WHAT THIS TASK INVOLVES ▸ Edit the listing below, changing each occurrence of "Where should I click to:" to "Which point should I click to:" and leaving every other line unchanged.

-- DATA TO PROCESS start --

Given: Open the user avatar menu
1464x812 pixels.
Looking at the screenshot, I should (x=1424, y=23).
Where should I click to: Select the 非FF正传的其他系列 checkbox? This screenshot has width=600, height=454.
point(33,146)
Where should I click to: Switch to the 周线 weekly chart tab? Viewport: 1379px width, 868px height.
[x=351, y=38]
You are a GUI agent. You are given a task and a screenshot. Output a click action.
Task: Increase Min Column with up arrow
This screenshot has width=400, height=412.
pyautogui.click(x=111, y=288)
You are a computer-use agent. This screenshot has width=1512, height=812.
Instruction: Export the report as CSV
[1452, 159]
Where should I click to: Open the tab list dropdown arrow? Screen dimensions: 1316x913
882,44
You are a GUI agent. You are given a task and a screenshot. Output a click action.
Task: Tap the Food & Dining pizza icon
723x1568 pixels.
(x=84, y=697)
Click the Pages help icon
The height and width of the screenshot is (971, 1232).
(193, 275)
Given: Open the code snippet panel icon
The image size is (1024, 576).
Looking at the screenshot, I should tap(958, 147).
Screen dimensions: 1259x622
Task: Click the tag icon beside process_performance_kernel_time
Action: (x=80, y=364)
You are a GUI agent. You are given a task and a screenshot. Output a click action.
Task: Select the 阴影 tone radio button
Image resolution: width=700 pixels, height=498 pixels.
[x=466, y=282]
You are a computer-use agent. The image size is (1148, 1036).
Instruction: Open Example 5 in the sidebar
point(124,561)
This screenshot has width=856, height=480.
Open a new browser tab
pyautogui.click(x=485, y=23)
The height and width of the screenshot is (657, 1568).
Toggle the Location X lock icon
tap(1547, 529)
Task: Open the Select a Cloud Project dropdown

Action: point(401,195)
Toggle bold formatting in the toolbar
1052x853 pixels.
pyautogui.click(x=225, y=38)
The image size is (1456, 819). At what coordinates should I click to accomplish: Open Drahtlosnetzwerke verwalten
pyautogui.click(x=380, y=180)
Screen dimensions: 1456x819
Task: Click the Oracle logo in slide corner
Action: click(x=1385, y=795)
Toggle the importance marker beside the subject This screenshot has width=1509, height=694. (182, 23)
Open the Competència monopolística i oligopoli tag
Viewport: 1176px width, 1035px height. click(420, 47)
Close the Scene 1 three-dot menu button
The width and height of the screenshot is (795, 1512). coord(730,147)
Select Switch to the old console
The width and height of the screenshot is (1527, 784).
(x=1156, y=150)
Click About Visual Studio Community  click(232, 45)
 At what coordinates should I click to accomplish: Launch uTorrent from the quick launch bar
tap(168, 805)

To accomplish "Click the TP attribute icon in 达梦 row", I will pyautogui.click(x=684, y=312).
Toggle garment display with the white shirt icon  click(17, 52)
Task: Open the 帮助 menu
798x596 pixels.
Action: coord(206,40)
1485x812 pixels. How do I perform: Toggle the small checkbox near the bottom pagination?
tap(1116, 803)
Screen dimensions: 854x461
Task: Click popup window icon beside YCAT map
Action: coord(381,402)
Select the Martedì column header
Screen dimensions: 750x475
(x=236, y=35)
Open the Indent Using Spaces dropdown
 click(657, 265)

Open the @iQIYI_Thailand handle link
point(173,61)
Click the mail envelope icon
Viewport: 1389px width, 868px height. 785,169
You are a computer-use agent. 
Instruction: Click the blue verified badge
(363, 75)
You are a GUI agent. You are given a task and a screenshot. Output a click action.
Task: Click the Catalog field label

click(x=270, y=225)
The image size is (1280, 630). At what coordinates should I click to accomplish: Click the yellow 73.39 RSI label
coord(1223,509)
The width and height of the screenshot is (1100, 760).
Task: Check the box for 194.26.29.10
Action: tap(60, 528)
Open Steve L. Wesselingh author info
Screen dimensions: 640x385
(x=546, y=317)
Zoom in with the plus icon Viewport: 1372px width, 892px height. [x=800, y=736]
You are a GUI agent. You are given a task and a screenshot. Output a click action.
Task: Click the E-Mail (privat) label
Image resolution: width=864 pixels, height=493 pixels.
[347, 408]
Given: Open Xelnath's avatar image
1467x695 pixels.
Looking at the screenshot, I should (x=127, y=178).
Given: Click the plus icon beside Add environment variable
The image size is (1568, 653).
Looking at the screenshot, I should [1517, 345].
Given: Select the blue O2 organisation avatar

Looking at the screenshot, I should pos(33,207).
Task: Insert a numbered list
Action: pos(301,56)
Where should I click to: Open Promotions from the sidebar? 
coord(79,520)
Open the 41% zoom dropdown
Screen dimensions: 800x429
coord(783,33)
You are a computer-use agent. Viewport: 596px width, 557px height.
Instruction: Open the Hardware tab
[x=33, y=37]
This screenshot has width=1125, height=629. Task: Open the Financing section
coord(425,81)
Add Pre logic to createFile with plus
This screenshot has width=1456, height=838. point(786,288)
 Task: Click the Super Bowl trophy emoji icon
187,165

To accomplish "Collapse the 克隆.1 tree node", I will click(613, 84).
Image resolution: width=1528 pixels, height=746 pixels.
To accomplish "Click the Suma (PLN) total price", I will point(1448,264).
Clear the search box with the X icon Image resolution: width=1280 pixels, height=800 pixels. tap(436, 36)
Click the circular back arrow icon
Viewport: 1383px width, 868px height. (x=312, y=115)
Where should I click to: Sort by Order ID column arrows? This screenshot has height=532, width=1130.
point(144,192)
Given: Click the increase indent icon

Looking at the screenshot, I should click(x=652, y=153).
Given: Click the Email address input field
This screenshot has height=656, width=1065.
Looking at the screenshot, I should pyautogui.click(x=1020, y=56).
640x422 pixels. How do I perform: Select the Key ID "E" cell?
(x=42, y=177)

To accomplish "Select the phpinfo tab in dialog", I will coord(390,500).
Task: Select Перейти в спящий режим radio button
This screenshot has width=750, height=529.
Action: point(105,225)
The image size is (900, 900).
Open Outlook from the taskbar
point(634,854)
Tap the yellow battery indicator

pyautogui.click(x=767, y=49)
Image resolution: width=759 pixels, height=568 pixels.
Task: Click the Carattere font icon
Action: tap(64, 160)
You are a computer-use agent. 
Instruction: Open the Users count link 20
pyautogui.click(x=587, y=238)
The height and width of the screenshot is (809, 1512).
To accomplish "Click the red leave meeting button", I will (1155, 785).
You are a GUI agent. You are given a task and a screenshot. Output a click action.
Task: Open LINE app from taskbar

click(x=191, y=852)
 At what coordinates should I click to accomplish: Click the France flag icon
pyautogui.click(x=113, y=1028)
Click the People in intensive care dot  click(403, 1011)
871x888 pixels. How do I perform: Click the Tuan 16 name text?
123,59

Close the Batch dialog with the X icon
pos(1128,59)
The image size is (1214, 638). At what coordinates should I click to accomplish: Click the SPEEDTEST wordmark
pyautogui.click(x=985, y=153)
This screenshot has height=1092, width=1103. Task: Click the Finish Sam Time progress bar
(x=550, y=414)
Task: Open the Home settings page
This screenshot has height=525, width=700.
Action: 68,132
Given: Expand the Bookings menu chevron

-- DATA TO PROCESS end --

WORKED ANSWER ▸
Given: Open the user avatar menu
1464x812 pixels.
Looking at the screenshot, I should (x=1424, y=23).
Which point should I click to: Select the 非FF正传的其他系列 checkbox? This screenshot has width=600, height=454.
point(33,146)
Which point should I click to: Switch to the 周线 weekly chart tab? Viewport: 1379px width, 868px height.
[x=351, y=38]
You are a GUI agent. You are given a task and a screenshot. Output a click action.
Task: Increase Min Column with up arrow
This screenshot has width=400, height=412.
pyautogui.click(x=111, y=288)
You are a computer-use agent. This screenshot has width=1512, height=812.
Instruction: Export the report as CSV
[1452, 159]
Which point should I click to: Open the tab list dropdown arrow? Screen dimensions: 1316x913
882,44
You are a GUI agent. You are given a task and a screenshot. Output a click action.
Task: Tap the Food & Dining pizza icon
723x1568 pixels.
(x=84, y=697)
Click the Pages help icon
The height and width of the screenshot is (971, 1232).
(193, 275)
Given: Open the code snippet panel icon
The image size is (1024, 576).
Looking at the screenshot, I should tap(958, 147).
Screen dimensions: 1259x622
Task: Click the tag icon beside process_performance_kernel_time
Action: (x=80, y=364)
You are a GUI agent. You are given a task and a screenshot. Output a click action.
Task: Select the 阴影 tone radio button
Image resolution: width=700 pixels, height=498 pixels.
[x=466, y=282]
You are a computer-use agent. The image size is (1148, 1036).
Instruction: Open Example 5 in the sidebar
point(124,561)
This screenshot has width=856, height=480.
Open a new browser tab
pyautogui.click(x=485, y=23)
The height and width of the screenshot is (657, 1568).
Toggle the Location X lock icon
tap(1547, 529)
Task: Open the Select a Cloud Project dropdown

Action: point(401,195)
Toggle bold formatting in the toolbar
1052x853 pixels.
pyautogui.click(x=225, y=38)
The image size is (1456, 819). At what coordinates should I click to accomplish: Open Drahtlosnetzwerke verwalten
pyautogui.click(x=380, y=180)
Screen dimensions: 1456x819
Task: Click the Oracle logo in slide corner
Action: click(x=1385, y=795)
Toggle the importance marker beside the subject This screenshot has width=1509, height=694. (182, 23)
Open the Competència monopolística i oligopoli tag
Viewport: 1176px width, 1035px height. click(420, 47)
Close the Scene 1 three-dot menu button
The width and height of the screenshot is (795, 1512). coord(730,147)
Select Switch to the old console
The width and height of the screenshot is (1527, 784).
(x=1156, y=150)
Click About Visual Studio Community  click(232, 45)
 At what coordinates should I click to accomplish: Launch uTorrent from the quick launch bar
tap(168, 805)

To accomplish "Click the TP attribute icon in 达梦 row", I will pyautogui.click(x=684, y=312).
Toggle garment display with the white shirt icon  click(17, 52)
Task: Open the 帮助 menu
798x596 pixels.
Action: coord(206,40)
1485x812 pixels. How do I perform: Toggle the small checkbox near the bottom pagination?
tap(1116, 803)
Screen dimensions: 854x461
Task: Click popup window icon beside YCAT map
Action: coord(381,402)
Select the Martedì column header
Screen dimensions: 750x475
(x=236, y=35)
Open the Indent Using Spaces dropdown
 click(657, 265)

Open the @iQIYI_Thailand handle link
point(173,61)
Click the mail envelope icon
Viewport: 1389px width, 868px height. 785,169
You are a computer-use agent. 
Instruction: Click the blue verified badge
(363, 75)
You are a GUI agent. You are given a task and a screenshot. Output a click action.
Task: Click the Catalog field label

click(x=270, y=225)
The image size is (1280, 630). At what coordinates should I click to accomplish: Click the yellow 73.39 RSI label
coord(1223,509)
The width and height of the screenshot is (1100, 760).
Task: Check the box for 194.26.29.10
Action: tap(60, 528)
Open Steve L. Wesselingh author info
Screen dimensions: 640x385
(x=546, y=317)
Zoom in with the plus icon Viewport: 1372px width, 892px height. [x=800, y=736]
You are a GUI agent. You are given a task and a screenshot. Output a click action.
Task: Click the E-Mail (privat) label
Image resolution: width=864 pixels, height=493 pixels.
[347, 408]
Given: Open Xelnath's avatar image
1467x695 pixels.
Looking at the screenshot, I should (x=127, y=178).
Given: Click the plus icon beside Add environment variable
The image size is (1568, 653).
Looking at the screenshot, I should [1517, 345].
Given: Select the blue O2 organisation avatar

Looking at the screenshot, I should pos(33,207).
Task: Insert a numbered list
Action: pos(301,56)
Which point should I click to: Open Promotions from the sidebar? 
coord(79,520)
Open the 41% zoom dropdown
Screen dimensions: 800x429
coord(783,33)
You are a computer-use agent. Viewport: 596px width, 557px height.
Instruction: Open the Hardware tab
[x=33, y=37]
This screenshot has width=1125, height=629. Task: Open the Financing section
coord(425,81)
Add Pre logic to createFile with plus
This screenshot has width=1456, height=838. point(786,288)
 Task: Click the Super Bowl trophy emoji icon
187,165

To accomplish "Collapse the 克隆.1 tree node", I will click(613, 84).
Image resolution: width=1528 pixels, height=746 pixels.
To accomplish "Click the Suma (PLN) total price", I will point(1448,264).
Clear the search box with the X icon Image resolution: width=1280 pixels, height=800 pixels. tap(436, 36)
Click the circular back arrow icon
Viewport: 1383px width, 868px height. (x=312, y=115)
Which point should I click to: Sort by Order ID column arrows? This screenshot has height=532, width=1130.
point(144,192)
Given: Click the increase indent icon

Looking at the screenshot, I should click(x=652, y=153).
Given: Click the Email address input field
This screenshot has height=656, width=1065.
Looking at the screenshot, I should pyautogui.click(x=1020, y=56).
640x422 pixels. How do I perform: Select the Key ID "E" cell?
(x=42, y=177)

To accomplish "Select the phpinfo tab in dialog", I will coord(390,500).
Task: Select Перейти в спящий режим radio button
This screenshot has width=750, height=529.
Action: point(105,225)
The image size is (900, 900).
Open Outlook from the taskbar
point(634,854)
Tap the yellow battery indicator

pyautogui.click(x=767, y=49)
Image resolution: width=759 pixels, height=568 pixels.
Task: Click the Carattere font icon
Action: tap(64, 160)
You are a computer-use agent. 
Instruction: Open the Users count link 20
pyautogui.click(x=587, y=238)
The height and width of the screenshot is (809, 1512).
To accomplish "Click the red leave meeting button", I will (1155, 785).
You are a GUI agent. You are given a task and a screenshot. Output a click action.
Task: Open LINE app from taskbar

click(x=191, y=852)
 At what coordinates should I click to accomplish: Click the France flag icon
pyautogui.click(x=113, y=1028)
Click the People in intensive care dot  click(403, 1011)
871x888 pixels. How do I perform: Click the Tuan 16 name text?
123,59

Close the Batch dialog with the X icon
pos(1128,59)
The image size is (1214, 638). At what coordinates should I click to accomplish: Click the SPEEDTEST wordmark
pyautogui.click(x=985, y=153)
This screenshot has height=1092, width=1103. Task: Click the Finish Sam Time progress bar
(x=550, y=414)
Task: Open the Home settings page
This screenshot has height=525, width=700.
Action: 68,132
Given: Expand the Bookings menu chevron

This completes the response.